Do you remember every online account you've ever made? Most people create dozens of accounts that they have only used once. Just think of how many times you've created a username and password just to read an article, play a game or download something.
That's actually very dangerous. It means your information is floating around on dozens or hundreds of websites that may or may not be secure.
Even worse, if you used the same username and password for every site, then every account you have is in danger. A hacker who gets your account from one site can get access to your other accounts.
That's why I hunt down and close any accounts I'm not using, and you should, too. How can you possibly find them all? Well, there's a simple browser trick you can use.
You may know that when you create a new online account or log in to an old one, your browser stores the username and password you used. This makes it easy to log back in later.
It also means you can go back and see what accounts you've created in the past. Of course, so can anyone else who gets access to your computer. I'll talk about how to deal with that at the end of the article.
First, though, I'll walk you through finding the saved accounts and passwords on your favorite browser.
Before you can start, you need to know what browser you're using. This helpful site will tell you if you aren't sure. It might also tell you that your browser is out of date - be sure to upgrade if that's the case.
To see your login information in Firefox, go to the Firefox menu - it's the icon on the right with three horizontal lines - and click Preferences.

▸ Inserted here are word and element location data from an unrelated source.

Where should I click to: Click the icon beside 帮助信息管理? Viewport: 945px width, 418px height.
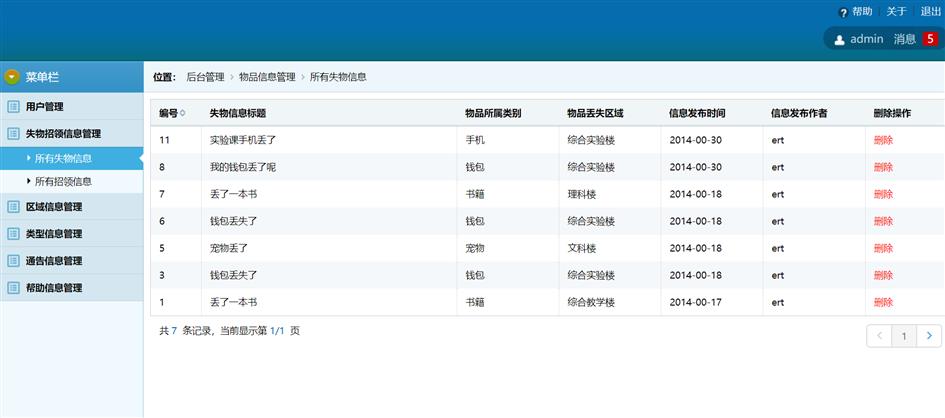[13, 288]
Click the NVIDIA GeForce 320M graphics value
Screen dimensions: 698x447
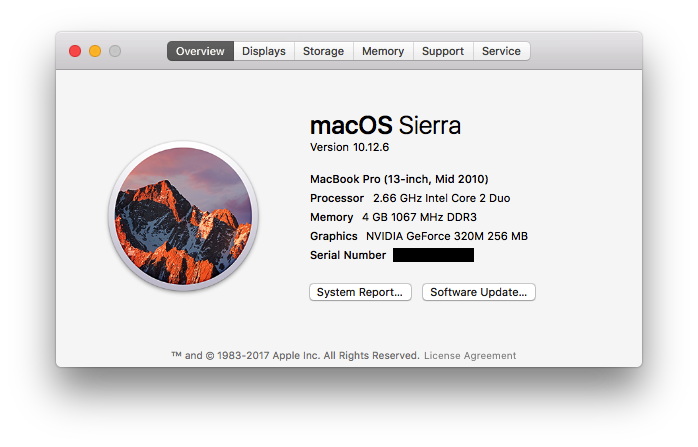point(446,236)
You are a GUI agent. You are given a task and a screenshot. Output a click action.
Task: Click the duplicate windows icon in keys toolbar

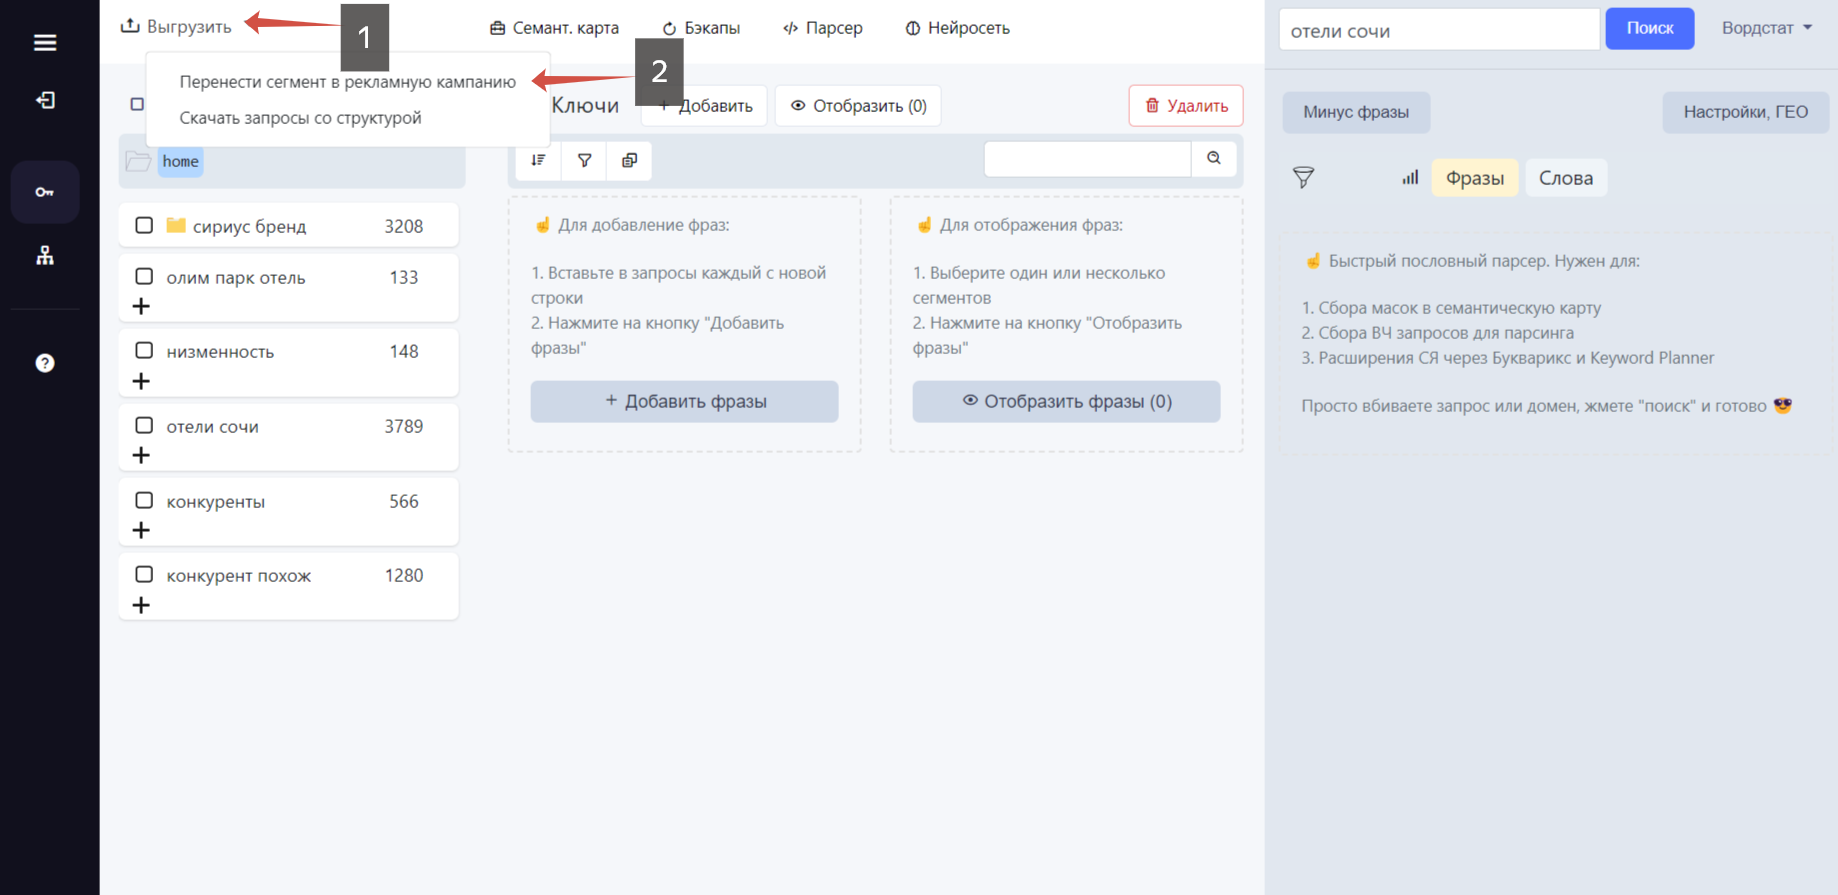[629, 160]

Under the Security tab, click the "Saved Logins" button.
Then click the "Show Passwords" button and click "Yes."
In Chrome, click the icon with three horizontal lines in the upper-right corner and choose "Settings."
Choose "Settings" on the left, and then click the "Show advanced settings" link at the bottom of the screen.
Scroll down to "Passwords and forms" and click the "Manage passwords" link.
If you want to log back into your old account, but don't remember the password, then you can click on a password and click the Show button next to it. To see the password, you will have to enter your machine administrator or Windows account password, which does make it harder for casual snoops to get in. Click here to set up a safer Windows account.
Internet Explorer and Microsoft Edge
Internet Explorer does save usernames and passwords, but you can't view them directly in IE. To view them, you'll need third-party software like Nirsoft's IE PassView.
For Microsoft Edge, click on Menu (three dots at the top right corner) then click on Settings.
On the Settings page, scroll down and click on "View advanced settings" button.
Scroll down and select "Manage my saved passwords."
In Safari, go to Safari >> Preferences >> Auto-fill. Click the Edit button to view the saved passwords.
Now that you know how, you - and others - can find your passwords, you have to decide what to do about it.
With your list of accounts, you can do some housecleaning. See what sites you no longer visit and go close down your accounts on those sites.
Some sites might make it easier than others. This site gives instructions for closing accounts on dozens of popular sites.
Bonus tip: If you notice your passwords are all the same, or you have a lot of duplicates, that's a warning flag that you need to make them more unique. Otherwise, a data breach at one site will give hackers access to every account. Click here to learn how to create strong unique passwords.
To keep other people from snooping on your accounts and passwords, you'll want to keep casual snoops - like relatives and friends - off your computer.